Une formation, digitale ou non, c’est avant tout du contenu d’apprentissage.
Ce contenu est, bien souvent, maîtrisé par des experts qui sont parfois des formateurs, et souvent des experts métiers. Repartir des contenus qu’ils ont créés pour les transposer on line n’est, cependant, pas la solution.
Quel est le rôle des experts métiers dans la conception d’une formation en digital learning à valeur ajoutée ?

Savoir n’est pas faire savoir

“Il y a un art de savoir et un art d’enseigner” écrivait Cicéron. Nos préjugés et nos réflexes nous entraînent pourtant à faire l’inverse. Pour former, nous nous tournons naturellement vers celui qui sait, qui a l’expertise. 

Notre système universitaire est d’ailleurs construit sur ce préjugé. Pour être professeur d’université, il s’agit de montrer que l’on sait (agrégation), que l’on participe à la création du savoir de demain (thèse et recherche) et non que l’on sait enseigner. On ne le répétera jamais assez : l’expertise n’est pas un gage d’expertise pédagogique. 

Lorsque l’on maîtrise un sujet, on a pour premier réflexe de le présenter, de le structurer en fonction de cette maîtrise. Il est extrêmement difficile de se départir de notre position de sachant. Hors, le parcours idéal de formation est celui qui s’adresse à celui qui ne sait pas : l’apprenant, l’élève, l’étudiant.

L’idée nous paraît dérangeante, a priori, mais l’expert est certes, celui qui sait, mais pas celui qui sait le mieux se mettre dans la peau de celui qui ne sait pas.

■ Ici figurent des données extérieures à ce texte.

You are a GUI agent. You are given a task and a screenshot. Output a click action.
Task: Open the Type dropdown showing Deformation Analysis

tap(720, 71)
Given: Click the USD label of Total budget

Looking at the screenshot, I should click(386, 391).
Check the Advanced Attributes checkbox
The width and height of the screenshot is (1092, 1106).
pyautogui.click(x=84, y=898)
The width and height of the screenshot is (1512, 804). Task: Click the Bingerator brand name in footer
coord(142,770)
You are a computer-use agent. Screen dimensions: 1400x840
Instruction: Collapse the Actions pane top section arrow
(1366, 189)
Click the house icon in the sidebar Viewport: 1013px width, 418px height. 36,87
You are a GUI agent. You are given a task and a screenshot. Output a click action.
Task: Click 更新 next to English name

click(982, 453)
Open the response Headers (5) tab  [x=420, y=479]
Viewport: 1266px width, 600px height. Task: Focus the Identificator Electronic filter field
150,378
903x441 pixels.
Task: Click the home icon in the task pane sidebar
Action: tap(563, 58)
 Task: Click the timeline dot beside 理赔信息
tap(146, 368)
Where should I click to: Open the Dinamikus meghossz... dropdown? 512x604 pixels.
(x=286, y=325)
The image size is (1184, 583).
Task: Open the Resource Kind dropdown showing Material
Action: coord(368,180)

Bien souvent, sans le vouloir, on contourne cet obstacle en utilisant les technologies du digital. Ce qui revient à prendre le discours de l’expert, à le maquiller avec de la vidéo, du motion-design, de l’interactivité. Mais rien n’y fait, la pédagogie n’est toujours pas là.

Une véritable conception efficace s’appuie sur la connaissance de l’apprenant

En premier lieu, pour réussir nos parcours de formation, nous chaussons les lunettes de l’apprenant. 

Première question à se poser : pourquoi notre apprenant va-t-il suivre notre formation ? Quel bénéfice va-t-il en retirer ?

Il s’agit ici de définir la promesse de valeur de la formation. 

En une phrase, essayez de formuler le bénéfice que va retirer l’apprenant du parcours, de son point de vue, à la première personne. Ce travail n’est pas à réaliser avec les experts mais avec les commanditaires de la formation, les managers des apprenants.

Deuxième étape : à quoi ressemblent nos apprenants, quel est leur rapport à la formation proposée ? 

Pour cela on va essayer de définir leurs freins, leurs moteurs, les conditions dans lesquelles ils vont consommer la formation, les contraintes qui sont les leurs. Bref nous allons nous mettre dans la peau de nos apprenants.

L’idéal est de faire ce travail sous la forme d’ateliers de LX design(learning experience design) avec un groupe d’apprenants représentatifs. 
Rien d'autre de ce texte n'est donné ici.